Work to complete: Copy the rows from the very first line through the line containing "point(41,334)", including both ends, and reproduce every line unchanged.

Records

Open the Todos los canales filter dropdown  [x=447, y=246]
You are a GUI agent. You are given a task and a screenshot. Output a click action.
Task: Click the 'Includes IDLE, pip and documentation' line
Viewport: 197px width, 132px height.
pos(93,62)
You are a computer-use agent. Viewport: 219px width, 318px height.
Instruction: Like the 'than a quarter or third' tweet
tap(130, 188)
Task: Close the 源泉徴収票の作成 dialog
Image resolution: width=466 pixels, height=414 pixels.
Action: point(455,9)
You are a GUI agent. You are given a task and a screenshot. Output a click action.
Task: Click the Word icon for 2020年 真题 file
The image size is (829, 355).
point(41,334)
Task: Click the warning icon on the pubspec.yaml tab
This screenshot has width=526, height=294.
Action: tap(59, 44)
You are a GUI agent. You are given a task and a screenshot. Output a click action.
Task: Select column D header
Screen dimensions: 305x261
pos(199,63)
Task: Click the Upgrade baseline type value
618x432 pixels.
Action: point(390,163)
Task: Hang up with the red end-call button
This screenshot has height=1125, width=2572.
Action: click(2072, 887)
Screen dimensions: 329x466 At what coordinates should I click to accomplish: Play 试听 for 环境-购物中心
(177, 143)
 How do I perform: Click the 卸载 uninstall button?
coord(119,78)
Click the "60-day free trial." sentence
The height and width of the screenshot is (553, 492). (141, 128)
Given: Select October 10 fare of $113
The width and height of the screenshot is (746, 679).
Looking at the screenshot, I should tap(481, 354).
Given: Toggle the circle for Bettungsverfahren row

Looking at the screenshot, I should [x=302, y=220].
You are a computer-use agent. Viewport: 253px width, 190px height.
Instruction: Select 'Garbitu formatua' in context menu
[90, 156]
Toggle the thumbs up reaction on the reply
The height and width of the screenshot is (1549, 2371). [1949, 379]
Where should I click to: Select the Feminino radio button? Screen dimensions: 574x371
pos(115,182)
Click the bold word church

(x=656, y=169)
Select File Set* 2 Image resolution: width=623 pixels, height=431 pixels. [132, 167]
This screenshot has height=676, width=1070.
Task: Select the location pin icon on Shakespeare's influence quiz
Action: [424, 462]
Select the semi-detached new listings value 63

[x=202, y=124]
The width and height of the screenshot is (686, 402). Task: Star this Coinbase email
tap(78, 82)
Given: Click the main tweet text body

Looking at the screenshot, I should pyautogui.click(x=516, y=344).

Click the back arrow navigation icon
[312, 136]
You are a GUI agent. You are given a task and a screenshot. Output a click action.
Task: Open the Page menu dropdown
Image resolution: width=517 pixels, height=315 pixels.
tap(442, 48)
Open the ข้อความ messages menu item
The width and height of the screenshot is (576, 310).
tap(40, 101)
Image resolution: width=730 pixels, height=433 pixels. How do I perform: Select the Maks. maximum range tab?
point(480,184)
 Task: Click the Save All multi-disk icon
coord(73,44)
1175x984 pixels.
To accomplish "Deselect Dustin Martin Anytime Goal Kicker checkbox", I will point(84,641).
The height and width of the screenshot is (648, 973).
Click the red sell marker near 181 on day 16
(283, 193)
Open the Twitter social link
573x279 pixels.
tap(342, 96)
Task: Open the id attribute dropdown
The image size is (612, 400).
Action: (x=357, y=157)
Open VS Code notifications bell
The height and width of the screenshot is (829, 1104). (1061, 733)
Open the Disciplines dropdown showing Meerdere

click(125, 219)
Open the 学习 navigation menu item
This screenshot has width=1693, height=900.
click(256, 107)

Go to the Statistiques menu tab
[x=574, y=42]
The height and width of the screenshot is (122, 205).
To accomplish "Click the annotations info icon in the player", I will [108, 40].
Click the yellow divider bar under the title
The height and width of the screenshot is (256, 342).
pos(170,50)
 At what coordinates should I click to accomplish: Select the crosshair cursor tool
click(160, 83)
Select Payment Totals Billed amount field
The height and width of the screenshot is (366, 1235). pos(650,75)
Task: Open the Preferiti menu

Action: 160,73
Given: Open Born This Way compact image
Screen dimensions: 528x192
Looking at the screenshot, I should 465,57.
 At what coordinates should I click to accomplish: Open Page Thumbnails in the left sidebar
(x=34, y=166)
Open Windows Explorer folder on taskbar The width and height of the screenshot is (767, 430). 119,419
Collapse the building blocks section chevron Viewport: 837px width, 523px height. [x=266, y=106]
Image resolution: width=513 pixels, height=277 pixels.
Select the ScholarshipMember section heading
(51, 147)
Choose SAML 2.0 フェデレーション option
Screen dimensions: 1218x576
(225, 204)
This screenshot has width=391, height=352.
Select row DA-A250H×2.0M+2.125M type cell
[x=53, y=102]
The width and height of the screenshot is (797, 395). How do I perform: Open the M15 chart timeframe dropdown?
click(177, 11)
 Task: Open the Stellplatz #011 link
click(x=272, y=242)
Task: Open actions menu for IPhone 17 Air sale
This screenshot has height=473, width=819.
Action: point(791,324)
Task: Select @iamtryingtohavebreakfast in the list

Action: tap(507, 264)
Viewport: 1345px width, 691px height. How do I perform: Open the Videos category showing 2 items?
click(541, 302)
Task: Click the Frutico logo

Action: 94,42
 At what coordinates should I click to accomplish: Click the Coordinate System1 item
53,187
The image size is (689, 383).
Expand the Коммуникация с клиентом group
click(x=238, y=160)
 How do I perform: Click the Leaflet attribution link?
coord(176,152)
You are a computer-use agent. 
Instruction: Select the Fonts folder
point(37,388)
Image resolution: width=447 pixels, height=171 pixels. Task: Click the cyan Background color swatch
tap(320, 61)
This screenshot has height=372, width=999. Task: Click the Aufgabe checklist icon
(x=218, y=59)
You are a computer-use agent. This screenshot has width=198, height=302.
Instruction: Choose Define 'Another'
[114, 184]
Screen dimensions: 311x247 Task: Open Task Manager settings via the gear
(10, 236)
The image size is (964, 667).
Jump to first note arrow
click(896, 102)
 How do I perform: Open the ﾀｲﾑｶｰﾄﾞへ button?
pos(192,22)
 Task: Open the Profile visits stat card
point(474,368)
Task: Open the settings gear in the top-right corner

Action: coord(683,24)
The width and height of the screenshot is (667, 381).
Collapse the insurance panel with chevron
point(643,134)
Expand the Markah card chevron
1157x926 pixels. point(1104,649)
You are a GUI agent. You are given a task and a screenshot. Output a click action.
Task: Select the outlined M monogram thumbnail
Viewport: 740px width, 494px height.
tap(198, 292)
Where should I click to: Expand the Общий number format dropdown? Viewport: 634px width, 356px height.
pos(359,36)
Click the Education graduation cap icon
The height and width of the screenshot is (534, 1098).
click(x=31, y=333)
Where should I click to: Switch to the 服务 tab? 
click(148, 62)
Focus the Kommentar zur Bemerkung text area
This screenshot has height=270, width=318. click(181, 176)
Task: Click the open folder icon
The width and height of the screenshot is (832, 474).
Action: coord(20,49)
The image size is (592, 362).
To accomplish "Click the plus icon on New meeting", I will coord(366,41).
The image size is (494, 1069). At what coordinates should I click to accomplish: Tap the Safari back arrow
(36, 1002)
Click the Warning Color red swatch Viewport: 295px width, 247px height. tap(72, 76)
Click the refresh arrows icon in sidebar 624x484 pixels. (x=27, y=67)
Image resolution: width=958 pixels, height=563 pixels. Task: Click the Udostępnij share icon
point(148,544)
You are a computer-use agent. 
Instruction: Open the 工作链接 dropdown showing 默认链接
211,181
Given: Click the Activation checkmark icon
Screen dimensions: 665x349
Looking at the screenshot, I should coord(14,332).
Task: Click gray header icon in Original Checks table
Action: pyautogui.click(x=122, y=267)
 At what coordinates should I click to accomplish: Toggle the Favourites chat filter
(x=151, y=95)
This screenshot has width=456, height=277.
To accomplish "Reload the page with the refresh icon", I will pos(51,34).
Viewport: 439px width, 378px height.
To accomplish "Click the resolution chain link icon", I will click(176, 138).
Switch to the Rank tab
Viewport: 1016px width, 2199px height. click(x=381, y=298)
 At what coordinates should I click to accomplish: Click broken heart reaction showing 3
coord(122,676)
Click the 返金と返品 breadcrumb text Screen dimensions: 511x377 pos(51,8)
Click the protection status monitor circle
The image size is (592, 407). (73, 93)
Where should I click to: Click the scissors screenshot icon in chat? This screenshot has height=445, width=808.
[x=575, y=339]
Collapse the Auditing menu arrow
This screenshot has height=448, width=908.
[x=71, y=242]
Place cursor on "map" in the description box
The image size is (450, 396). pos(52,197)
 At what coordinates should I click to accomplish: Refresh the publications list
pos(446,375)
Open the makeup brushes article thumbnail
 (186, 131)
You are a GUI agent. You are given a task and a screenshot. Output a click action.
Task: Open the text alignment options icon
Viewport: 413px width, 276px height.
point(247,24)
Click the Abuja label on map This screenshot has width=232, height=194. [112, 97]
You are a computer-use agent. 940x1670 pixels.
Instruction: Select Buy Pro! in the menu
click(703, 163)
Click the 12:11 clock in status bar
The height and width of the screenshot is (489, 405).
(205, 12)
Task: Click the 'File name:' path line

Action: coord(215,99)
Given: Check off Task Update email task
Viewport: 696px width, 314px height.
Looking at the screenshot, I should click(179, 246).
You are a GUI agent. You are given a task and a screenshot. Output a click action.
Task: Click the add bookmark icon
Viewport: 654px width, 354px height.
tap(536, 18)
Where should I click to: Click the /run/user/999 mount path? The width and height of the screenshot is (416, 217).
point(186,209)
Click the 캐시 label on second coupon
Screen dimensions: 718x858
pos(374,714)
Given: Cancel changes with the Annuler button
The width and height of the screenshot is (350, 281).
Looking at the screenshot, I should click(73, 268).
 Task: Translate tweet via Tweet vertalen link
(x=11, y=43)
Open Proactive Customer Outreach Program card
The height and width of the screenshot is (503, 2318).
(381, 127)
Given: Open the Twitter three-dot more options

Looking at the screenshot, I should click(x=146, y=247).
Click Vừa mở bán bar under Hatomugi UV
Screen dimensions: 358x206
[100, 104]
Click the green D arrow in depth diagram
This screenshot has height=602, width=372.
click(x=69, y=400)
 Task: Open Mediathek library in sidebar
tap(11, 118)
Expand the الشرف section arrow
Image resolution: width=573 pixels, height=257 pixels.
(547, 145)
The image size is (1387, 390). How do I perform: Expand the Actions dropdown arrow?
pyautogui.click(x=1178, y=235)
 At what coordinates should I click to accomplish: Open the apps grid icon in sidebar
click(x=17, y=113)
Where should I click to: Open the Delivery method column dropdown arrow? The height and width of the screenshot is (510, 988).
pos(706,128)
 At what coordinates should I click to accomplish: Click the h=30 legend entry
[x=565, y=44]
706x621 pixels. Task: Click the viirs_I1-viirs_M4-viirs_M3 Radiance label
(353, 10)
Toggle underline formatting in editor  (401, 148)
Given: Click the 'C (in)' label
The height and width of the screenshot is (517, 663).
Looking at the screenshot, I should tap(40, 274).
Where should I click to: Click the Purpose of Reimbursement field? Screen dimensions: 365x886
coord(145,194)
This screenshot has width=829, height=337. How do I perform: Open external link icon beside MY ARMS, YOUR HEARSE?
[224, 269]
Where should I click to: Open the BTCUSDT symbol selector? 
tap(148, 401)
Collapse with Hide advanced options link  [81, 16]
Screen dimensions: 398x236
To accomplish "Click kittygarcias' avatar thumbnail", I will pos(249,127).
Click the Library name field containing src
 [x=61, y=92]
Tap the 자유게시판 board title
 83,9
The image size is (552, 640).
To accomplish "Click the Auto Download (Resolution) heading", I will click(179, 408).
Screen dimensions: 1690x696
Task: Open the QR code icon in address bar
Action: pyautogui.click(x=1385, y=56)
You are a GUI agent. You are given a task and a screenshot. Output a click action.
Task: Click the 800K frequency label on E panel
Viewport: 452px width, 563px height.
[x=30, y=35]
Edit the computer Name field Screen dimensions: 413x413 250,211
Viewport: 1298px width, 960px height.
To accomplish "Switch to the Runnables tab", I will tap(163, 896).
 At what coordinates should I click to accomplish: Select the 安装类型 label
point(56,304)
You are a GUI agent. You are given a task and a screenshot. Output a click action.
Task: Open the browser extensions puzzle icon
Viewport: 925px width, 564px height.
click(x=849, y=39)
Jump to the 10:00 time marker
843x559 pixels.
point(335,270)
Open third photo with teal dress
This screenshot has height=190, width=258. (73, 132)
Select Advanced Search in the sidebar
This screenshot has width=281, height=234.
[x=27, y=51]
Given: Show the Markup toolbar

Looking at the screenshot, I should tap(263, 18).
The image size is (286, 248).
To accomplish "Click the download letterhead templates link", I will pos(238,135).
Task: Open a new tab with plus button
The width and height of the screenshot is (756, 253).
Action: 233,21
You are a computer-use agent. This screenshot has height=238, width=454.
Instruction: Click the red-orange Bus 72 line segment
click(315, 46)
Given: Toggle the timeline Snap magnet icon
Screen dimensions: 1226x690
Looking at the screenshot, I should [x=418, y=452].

Final answer:
Open the Todos los canales filter dropdown  [x=447, y=246]
You are a GUI agent. You are given a task and a screenshot. Output a click action.
Task: Click the 'Includes IDLE, pip and documentation' line
Viewport: 197px width, 132px height.
pos(93,62)
You are a computer-use agent. Viewport: 219px width, 318px height.
Instruction: Like the 'than a quarter or third' tweet
tap(130, 188)
Task: Close the 源泉徴収票の作成 dialog
Image resolution: width=466 pixels, height=414 pixels.
Action: point(455,9)
You are a GUI agent. You are given a task and a screenshot. Output a click action.
Task: Click the Word icon for 2020年 真题 file
The image size is (829, 355).
point(41,334)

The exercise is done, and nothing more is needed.